Rewrite the lines below with "Viewport" changed to "Window" everywhere it occurs, keeping everything else the same.

=-=-=

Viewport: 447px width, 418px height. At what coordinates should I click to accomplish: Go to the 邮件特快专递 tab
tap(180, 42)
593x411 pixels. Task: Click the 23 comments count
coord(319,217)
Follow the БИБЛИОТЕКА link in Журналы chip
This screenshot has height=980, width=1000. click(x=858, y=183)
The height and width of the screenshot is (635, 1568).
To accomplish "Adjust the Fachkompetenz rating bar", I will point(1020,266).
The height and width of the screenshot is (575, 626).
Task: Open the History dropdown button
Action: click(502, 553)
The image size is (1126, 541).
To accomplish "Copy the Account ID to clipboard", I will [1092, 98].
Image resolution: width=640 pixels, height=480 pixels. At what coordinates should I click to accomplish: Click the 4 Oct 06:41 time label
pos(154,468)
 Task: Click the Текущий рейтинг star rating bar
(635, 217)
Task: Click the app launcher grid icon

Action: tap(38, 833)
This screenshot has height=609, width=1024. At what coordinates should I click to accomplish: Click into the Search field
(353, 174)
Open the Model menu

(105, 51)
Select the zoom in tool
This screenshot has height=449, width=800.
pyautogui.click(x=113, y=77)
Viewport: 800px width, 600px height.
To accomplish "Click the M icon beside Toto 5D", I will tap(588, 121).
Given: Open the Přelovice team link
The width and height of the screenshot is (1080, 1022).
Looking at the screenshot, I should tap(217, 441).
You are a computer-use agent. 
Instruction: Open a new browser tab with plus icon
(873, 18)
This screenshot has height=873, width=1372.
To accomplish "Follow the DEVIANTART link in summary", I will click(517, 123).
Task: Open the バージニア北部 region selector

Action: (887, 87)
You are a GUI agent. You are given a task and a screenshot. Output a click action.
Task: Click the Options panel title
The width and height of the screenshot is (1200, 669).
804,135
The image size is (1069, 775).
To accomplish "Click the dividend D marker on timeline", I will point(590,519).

=-=-=

-- REPLY TO THE TASK --
Window: 447px width, 418px height. At what coordinates should I click to accomplish: Go to the 邮件特快专递 tab
tap(180, 42)
593x411 pixels. Task: Click the 23 comments count
coord(319,217)
Follow the БИБЛИОТЕКА link in Журналы chip
This screenshot has height=980, width=1000. click(x=858, y=183)
The height and width of the screenshot is (635, 1568).
To accomplish "Adjust the Fachkompetenz rating bar", I will point(1020,266).
The height and width of the screenshot is (575, 626).
Task: Open the History dropdown button
Action: click(502, 553)
The image size is (1126, 541).
To accomplish "Copy the Account ID to clipboard", I will [1092, 98].
Image resolution: width=640 pixels, height=480 pixels. At what coordinates should I click to accomplish: Click the 4 Oct 06:41 time label
pos(154,468)
 Task: Click the Текущий рейтинг star rating bar
(635, 217)
Task: Click the app launcher grid icon

Action: tap(38, 833)
This screenshot has height=609, width=1024. At what coordinates should I click to accomplish: Click into the Search field
(353, 174)
Open the Model menu

(105, 51)
Select the zoom in tool
This screenshot has height=449, width=800.
pyautogui.click(x=113, y=77)
Window: 800px width, 600px height.
To accomplish "Click the M icon beside Toto 5D", I will tap(588, 121).
Given: Open the Přelovice team link
The width and height of the screenshot is (1080, 1022).
Looking at the screenshot, I should tap(217, 441).
You are a computer-use agent. 
Instruction: Open a new browser tab with plus icon
(873, 18)
This screenshot has height=873, width=1372.
To accomplish "Follow the DEVIANTART link in summary", I will click(517, 123).
Task: Open the バージニア北部 region selector

Action: (887, 87)
You are a GUI agent. You are given a task and a screenshot. Output a click action.
Task: Click the Options panel title
The width and height of the screenshot is (1200, 669).
804,135
The image size is (1069, 775).
To accomplish "Click the dividend D marker on timeline", I will point(590,519).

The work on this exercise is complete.